• Tarefa dada:
Responda a estas perguntas com base no texto:
1. Quem foi reeleito nas eleições presidenciais do Brasil?
2. Com que tipo de plano faz a "Aliança" frente ao Estado Islâmico?
3. Que marca forte deixou na democracia portuguesa a guerra em que Seguro saiu e Costa entrou?

• Texto:

^^^^^^^^^^^^^^^^

Mais a sul, no México, continuam a desaparecer pessoas, sobretudo estudantes e jornalistas que confrontam o sistema instalado do poder dos cartéis e da corrupção. Pior é que ninguém faça nada, nem mesmo os EUA que por muito menos já invadiram países que até ficam bem mais longe.

O Brasil teve eleições presidenciais e Dilma foi reeleita. A nu ficou um Brasil dividido e ainda pouco habituado a esta coisa da democracia. A campanha fica claramente marcada pela maledicência e ataques pessoais, com confrontos nas ruas entre as fações, ficando por debater temas essenciais para o crescimento e estabilização do país irmão. Aliás, o confronto nas ruas foi algo recorrente no Brasil este ano, uma vez que muitos foram os protestos contra a realização do Campeonato do Mundo de Futebol (e muitos milhões gastos) num país onde ainda faltam estruturas educativas e de saúde básicas.

Em África, a internacionalização e forte crescimento de Angola só não é a nota mais relevante porque o Ébola e os milhares de vidas que ceifou tomam um destaque enorme. O facto de o mundo só reagir à morte de milhares de africanos quando os primeiros casos começaram a chegar à porta de casa diz muito sobre a sociedade moderna que se construiu e que vai assumindo cada vez um egoísmo e egocentrismo atroz, como se só a internet e as relações comerciais fossem realmente globais e não existisse mais nenhum tipo de dependência ou relações entre os vários continentes, assumindo posições que seriam mais facilmente identificáveis com o fundamentalismo islâmico.

Fundamentalismo islâmico que voltou a ganhar muito poder nas confusões geradas pelas “primaveras árabes” na Síria, na Líbia, pela confusão iraquiana e pelo jogo de cintura iraniano. O Estado Islâmico tem conquistado poder bélico, financeiro e comercial e semeia o medo pelo Médio Oriente com práticas de tortura, homicídio, violação etc. e ao qual a “Aliança” faz frente com um ineficaz plano de ataques aéreos, enquanto etnias e minorias são dizimadas por completo.

Mais ao lado, na Ásia, a China continua o seu crescimento, apesar de notar já alguns vícios e problemas de país desenvolvido como um desemprego enorme e uma produção excessiva. Quanto à democratização do país, continua tudo igual, e o caso de Hong Kong só veio chamar a atenção do mundo que pode haver lobo escondido em pele de cordeiro.

Quem não é certamente cordeiro é o líder norte-coreano, que entre proibições e obrigações estúpidas relacionadas com o nome ou o corte de cabelo deixa a nu uma ditadura vazia e sem conteúdo a não ser a de manter os mesmos onde estão.

Internamente, Seguro saiu e Costa entrou numa guerra que não foi bonita mas que deixou uma marca forte na democracia portuguesa: as primárias. Quem também entrou foram muitos estrangeiros através do “visto dourado” que afinal faz dourar as contas pessoais de muitos responsáveis. Enquanto os “dourados” entram, milhares de jovens qualificados saem.

^^^^^^^^^^^^^^^^

• Dados apresentados:
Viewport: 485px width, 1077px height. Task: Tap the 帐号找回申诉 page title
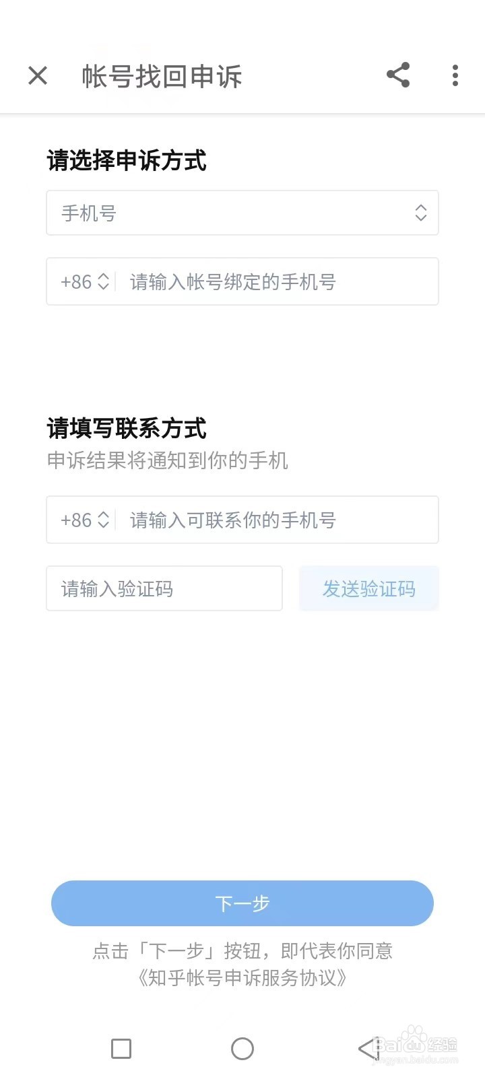pos(162,76)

^^^^^^^^^^^^^^^^

• Resposta à tarefa:
1. Dilma.
2. Com um plano de ataques aéreos, descrito como ineficaz.
3. As primárias.